▶ WORK INSTRUCTIONS:
Among the entries below, find the lines with "will" and copy them.

▶ RECORDS SUPPLIED:
* * * *
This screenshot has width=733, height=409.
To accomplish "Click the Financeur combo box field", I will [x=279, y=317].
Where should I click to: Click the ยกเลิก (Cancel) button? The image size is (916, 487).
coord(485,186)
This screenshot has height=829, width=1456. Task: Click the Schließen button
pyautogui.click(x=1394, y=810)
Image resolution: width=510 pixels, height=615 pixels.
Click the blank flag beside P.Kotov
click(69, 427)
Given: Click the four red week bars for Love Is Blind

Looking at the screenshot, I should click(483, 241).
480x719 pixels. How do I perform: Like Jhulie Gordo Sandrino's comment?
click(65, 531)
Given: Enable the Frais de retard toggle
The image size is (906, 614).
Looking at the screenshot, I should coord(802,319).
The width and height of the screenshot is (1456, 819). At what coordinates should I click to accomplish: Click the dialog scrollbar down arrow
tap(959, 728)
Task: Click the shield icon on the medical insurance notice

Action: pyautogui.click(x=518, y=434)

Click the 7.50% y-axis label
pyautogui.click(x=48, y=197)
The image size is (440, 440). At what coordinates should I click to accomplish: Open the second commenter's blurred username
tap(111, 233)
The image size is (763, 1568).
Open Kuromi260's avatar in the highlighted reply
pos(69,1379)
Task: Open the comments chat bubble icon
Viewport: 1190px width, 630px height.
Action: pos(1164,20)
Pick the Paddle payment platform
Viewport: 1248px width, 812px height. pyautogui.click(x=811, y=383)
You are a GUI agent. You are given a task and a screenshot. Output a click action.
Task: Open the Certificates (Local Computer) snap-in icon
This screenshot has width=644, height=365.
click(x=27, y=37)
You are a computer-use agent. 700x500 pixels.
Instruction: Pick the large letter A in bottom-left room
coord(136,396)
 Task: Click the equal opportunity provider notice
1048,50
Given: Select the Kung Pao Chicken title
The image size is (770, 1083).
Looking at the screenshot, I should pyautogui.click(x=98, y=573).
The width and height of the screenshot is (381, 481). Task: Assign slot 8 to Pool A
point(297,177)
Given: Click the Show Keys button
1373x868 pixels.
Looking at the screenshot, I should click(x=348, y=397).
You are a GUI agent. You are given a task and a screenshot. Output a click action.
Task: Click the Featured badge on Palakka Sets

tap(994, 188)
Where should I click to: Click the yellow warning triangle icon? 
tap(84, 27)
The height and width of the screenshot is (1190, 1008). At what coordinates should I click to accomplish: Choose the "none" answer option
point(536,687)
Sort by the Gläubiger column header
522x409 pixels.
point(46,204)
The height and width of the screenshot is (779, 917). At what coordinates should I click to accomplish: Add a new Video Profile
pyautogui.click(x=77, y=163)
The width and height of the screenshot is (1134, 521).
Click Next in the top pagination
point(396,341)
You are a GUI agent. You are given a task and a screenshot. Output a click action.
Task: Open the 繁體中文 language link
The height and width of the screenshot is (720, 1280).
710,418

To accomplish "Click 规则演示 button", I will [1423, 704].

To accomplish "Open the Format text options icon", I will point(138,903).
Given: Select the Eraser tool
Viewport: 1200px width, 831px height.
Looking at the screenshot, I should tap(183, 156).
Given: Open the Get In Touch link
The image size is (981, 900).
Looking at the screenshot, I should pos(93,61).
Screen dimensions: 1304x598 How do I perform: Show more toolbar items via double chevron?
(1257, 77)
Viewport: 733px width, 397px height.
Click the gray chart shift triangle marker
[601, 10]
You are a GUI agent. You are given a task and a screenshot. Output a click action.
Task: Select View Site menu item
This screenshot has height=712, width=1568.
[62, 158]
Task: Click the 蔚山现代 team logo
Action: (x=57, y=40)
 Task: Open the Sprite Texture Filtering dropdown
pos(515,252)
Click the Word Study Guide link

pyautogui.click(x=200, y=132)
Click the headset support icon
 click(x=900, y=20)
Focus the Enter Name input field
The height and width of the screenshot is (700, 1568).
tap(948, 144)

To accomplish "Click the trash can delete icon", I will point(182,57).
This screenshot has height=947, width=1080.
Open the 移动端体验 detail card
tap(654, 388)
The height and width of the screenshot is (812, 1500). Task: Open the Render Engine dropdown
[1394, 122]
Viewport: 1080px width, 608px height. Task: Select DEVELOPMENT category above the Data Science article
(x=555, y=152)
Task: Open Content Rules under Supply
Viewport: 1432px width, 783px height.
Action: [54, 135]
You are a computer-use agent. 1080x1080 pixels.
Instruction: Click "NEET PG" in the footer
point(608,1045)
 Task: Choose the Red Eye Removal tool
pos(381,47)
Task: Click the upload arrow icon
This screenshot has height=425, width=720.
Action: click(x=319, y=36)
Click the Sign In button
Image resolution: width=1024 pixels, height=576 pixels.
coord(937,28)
* * * *
▶ RESULT BELOW:
To accomplish "Click the Financeur combo box field", I will [x=279, y=317].
To accomplish "Click 规则演示 button", I will [1423, 704].
To accomplish "Open the Format text options icon", I will point(138,903).
To accomplish "Click the trash can delete icon", I will point(182,57).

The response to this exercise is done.